Task instructions = Omit the pictures and extract only the lines from the line containing "You are a GUI" to the end of the material, each exactly as written.

Input =
>>>

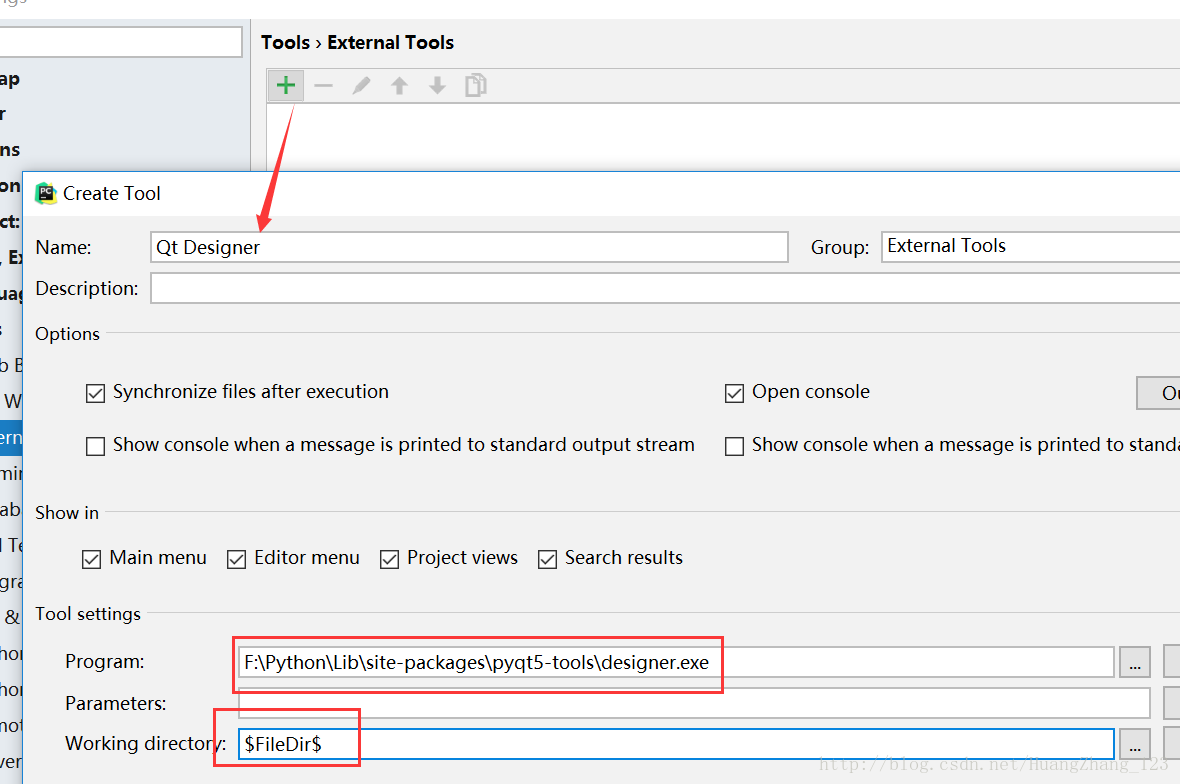1180x784 pixels.
Task: Uncheck the Editor menu checkbox
Action: pyautogui.click(x=237, y=559)
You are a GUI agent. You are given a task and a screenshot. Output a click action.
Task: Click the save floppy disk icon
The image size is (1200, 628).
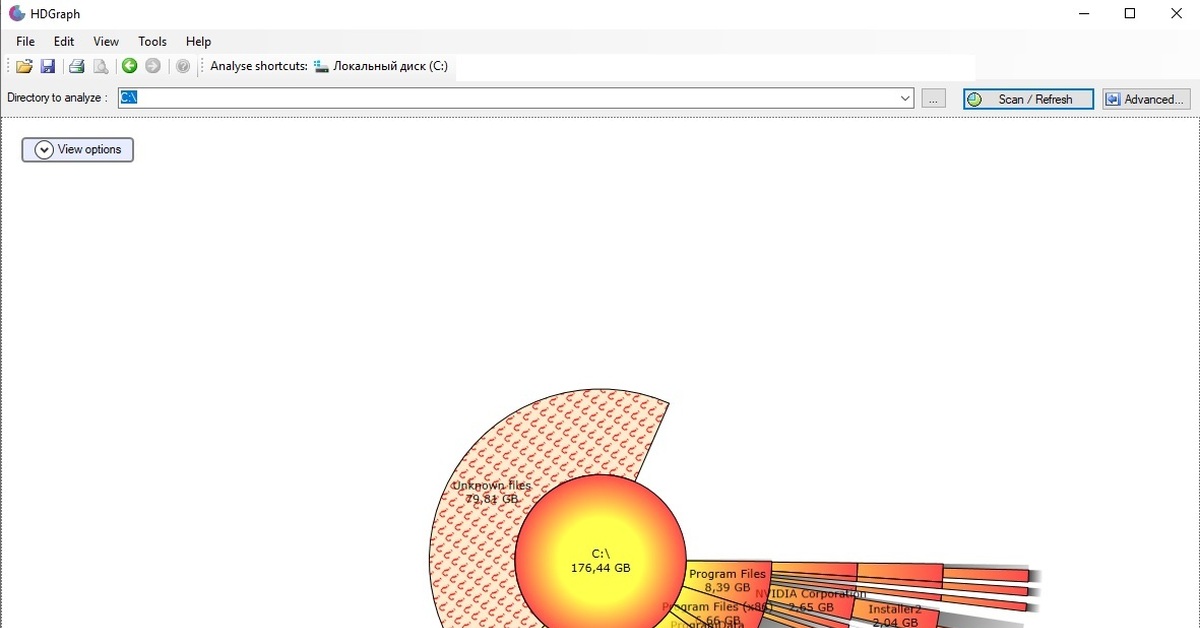(x=47, y=67)
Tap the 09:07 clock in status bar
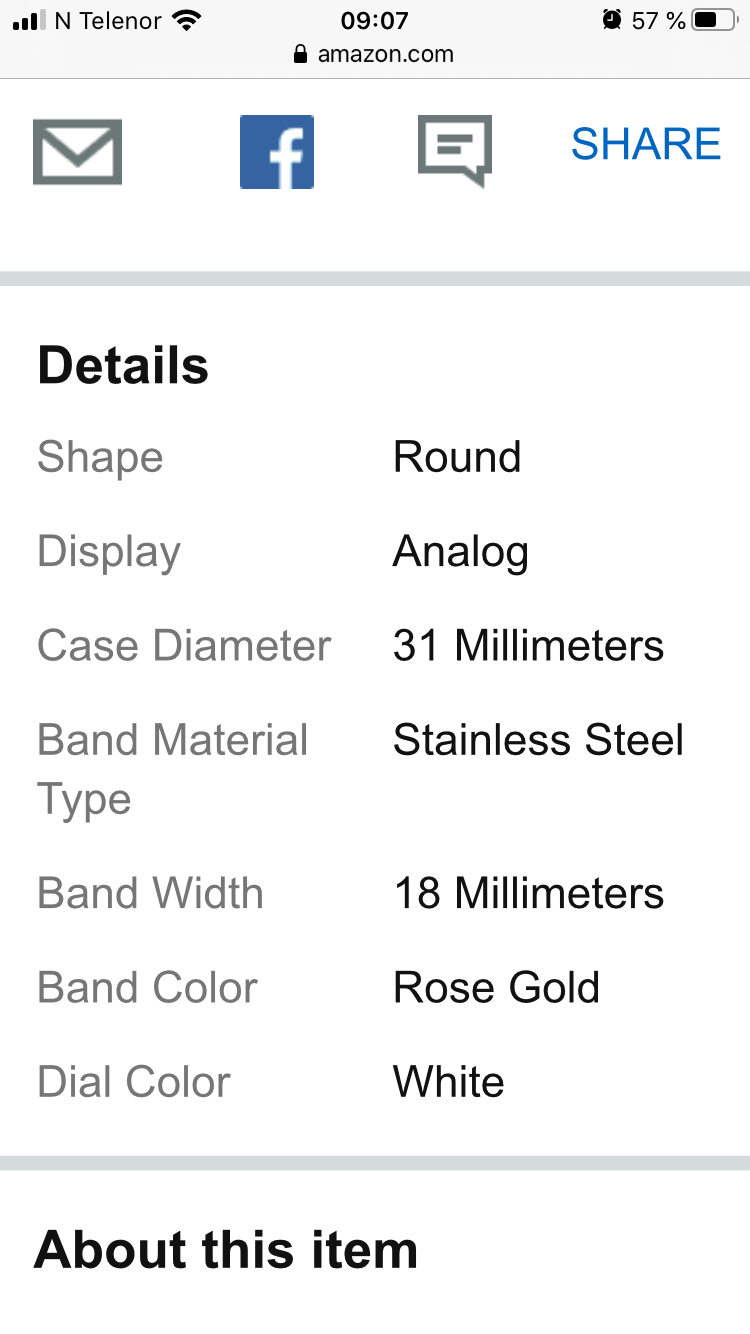Image resolution: width=750 pixels, height=1334 pixels. (375, 20)
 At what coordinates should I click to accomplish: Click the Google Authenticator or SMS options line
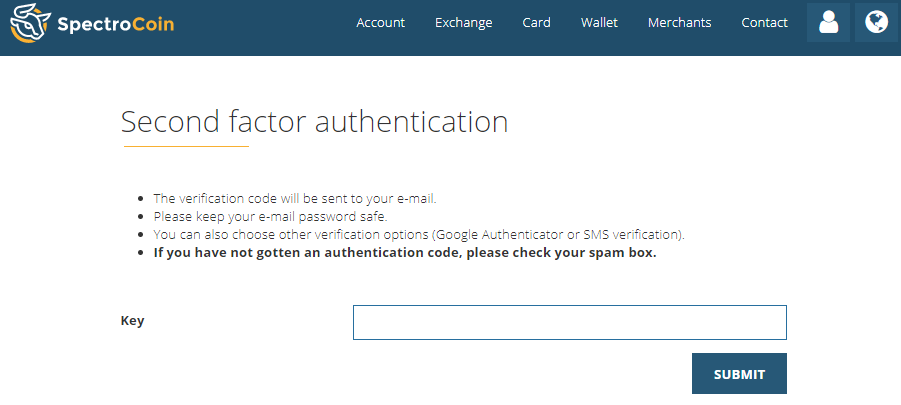[x=419, y=234]
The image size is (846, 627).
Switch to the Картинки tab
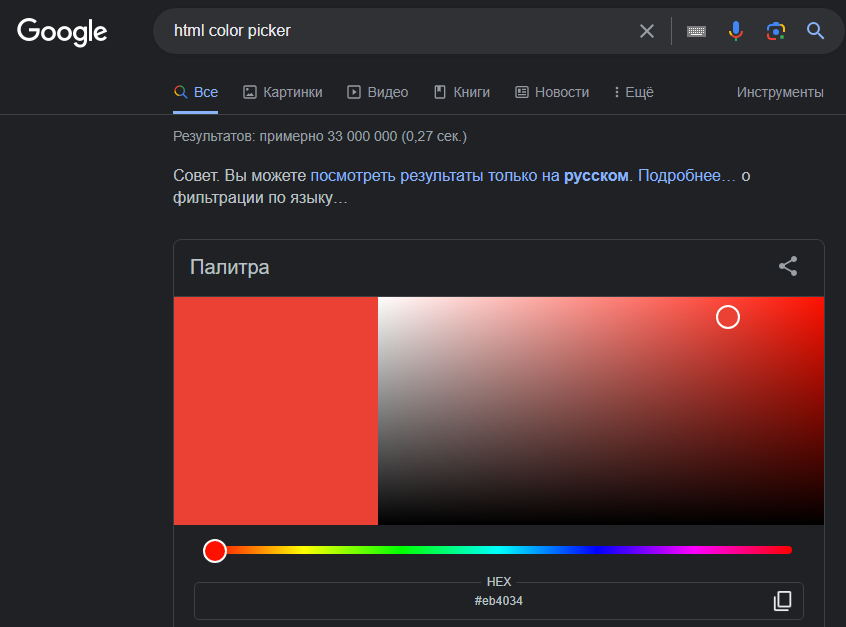283,92
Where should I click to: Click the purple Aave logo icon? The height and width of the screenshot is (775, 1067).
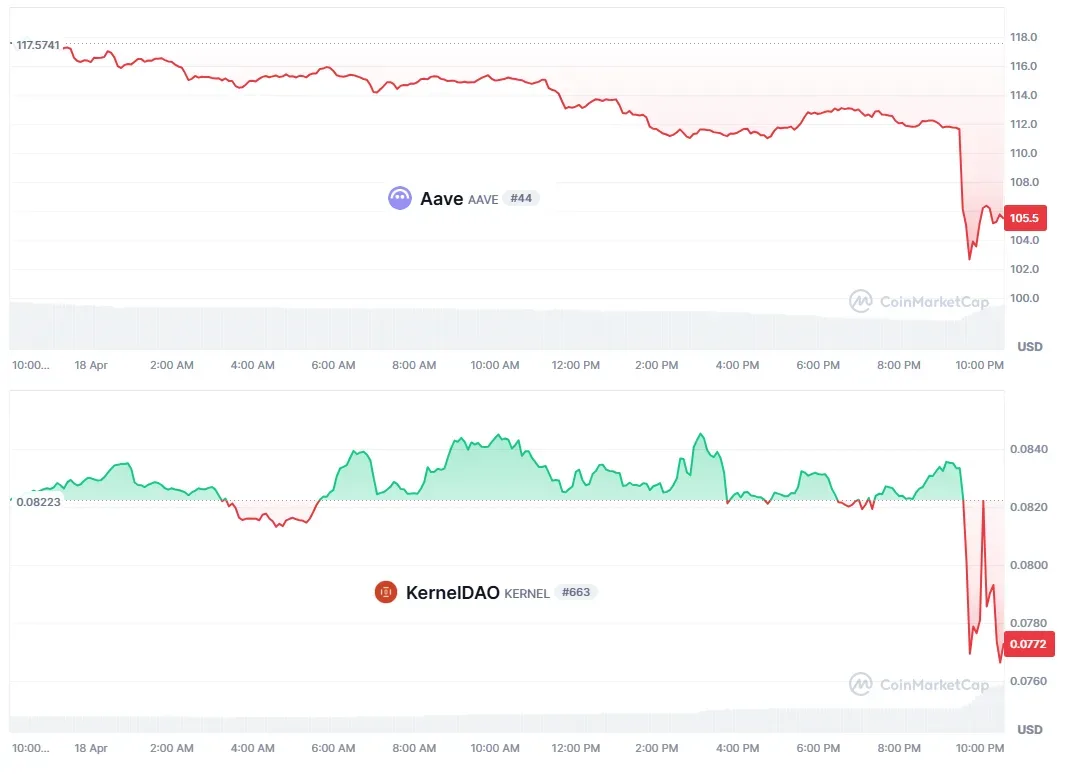tap(400, 198)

<<<

Result =
You are a GUI agent. You are given a task and a screenshot. Output a click action.
Task: Click the save floppy disk icon
The image size is (1200, 628).
(x=47, y=67)
Tap the 09:07 clock in status bar
Image resolution: width=750 pixels, height=1334 pixels. (375, 20)
 At what coordinates should I click to accomplish: Click the Google Authenticator or SMS options line
[x=419, y=234]
The image size is (846, 627).
Switch to the Картинки tab
283,92
Where should I click to: Click the purple Aave logo icon? The height and width of the screenshot is (775, 1067).
tap(400, 198)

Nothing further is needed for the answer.